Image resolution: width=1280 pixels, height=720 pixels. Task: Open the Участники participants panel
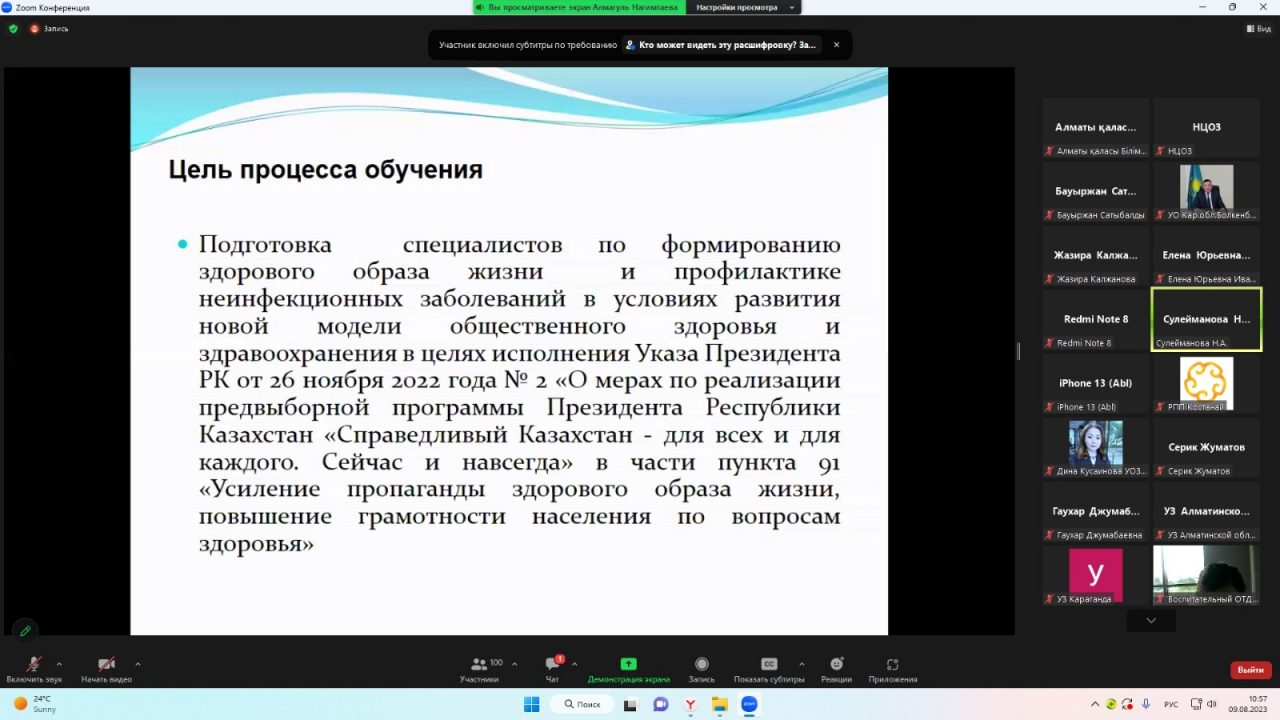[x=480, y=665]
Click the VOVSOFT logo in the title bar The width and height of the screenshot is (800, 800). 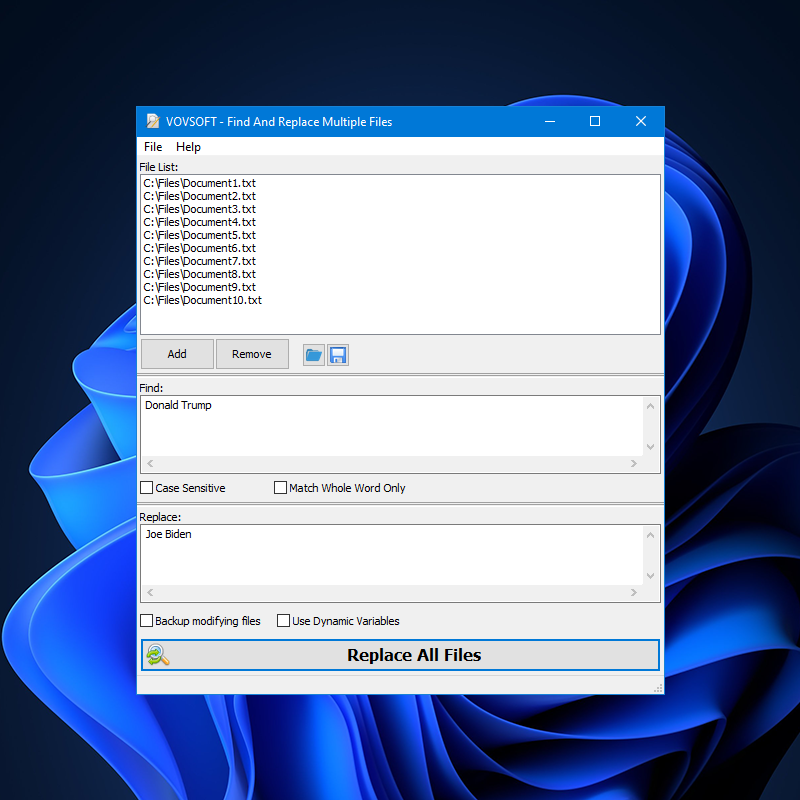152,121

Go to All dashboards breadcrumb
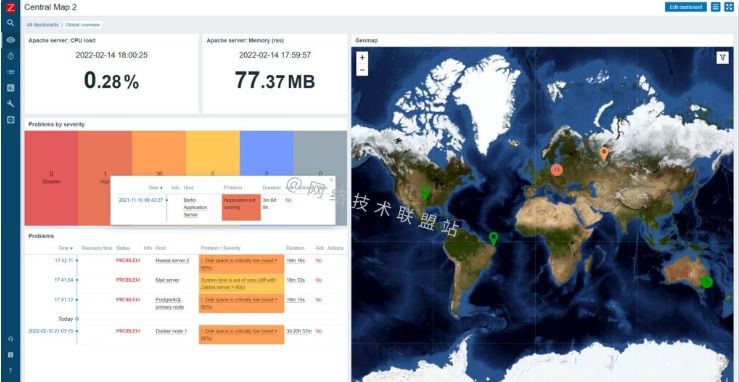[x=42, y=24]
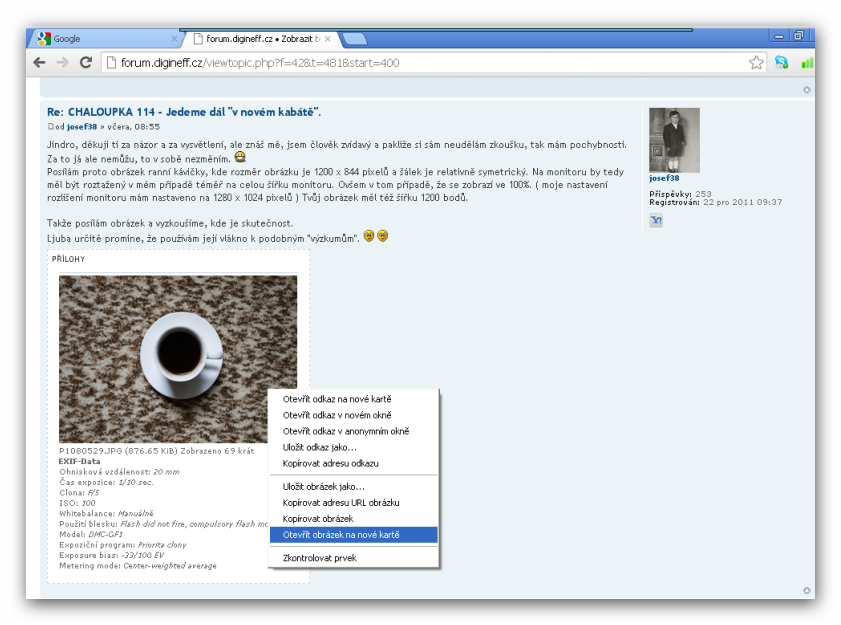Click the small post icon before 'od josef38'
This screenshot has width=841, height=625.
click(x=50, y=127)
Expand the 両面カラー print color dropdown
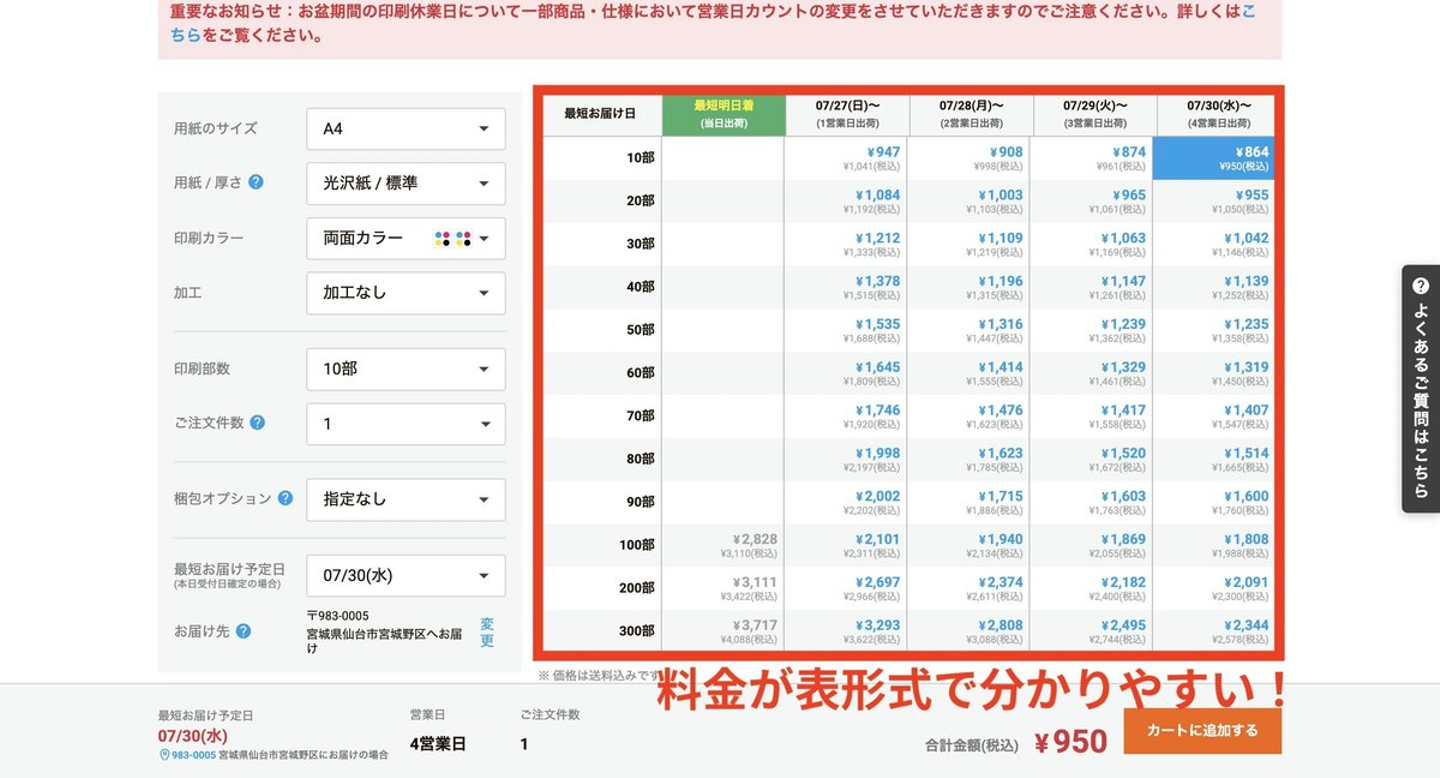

* * *

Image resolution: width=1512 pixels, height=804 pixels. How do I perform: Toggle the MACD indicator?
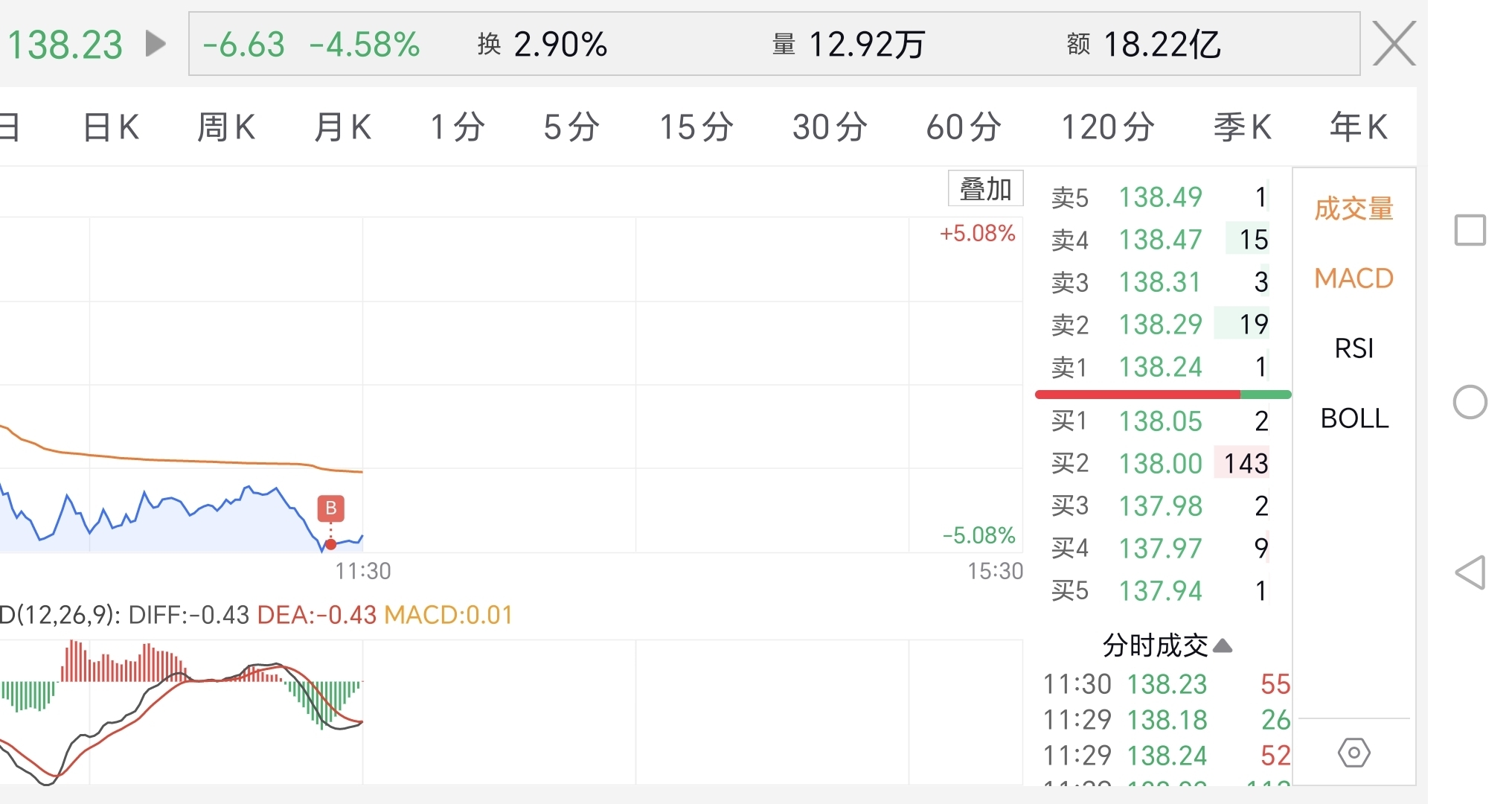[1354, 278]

STATED PROBLEM:
Reproduce word for word the part of the data above that opens with the line containing "Go to All dashboards breadcrumb" and closes with the line containing "Expand the 両面カラー print color dropdown", including both of those lines, and leave the pictures out.

RESPONSE BELOW:
Go to All dashboards breadcrumb
[x=42, y=24]
Click the small post icon before 'od josef38'
This screenshot has width=841, height=625.
click(x=50, y=127)
Expand the 両面カラー print color dropdown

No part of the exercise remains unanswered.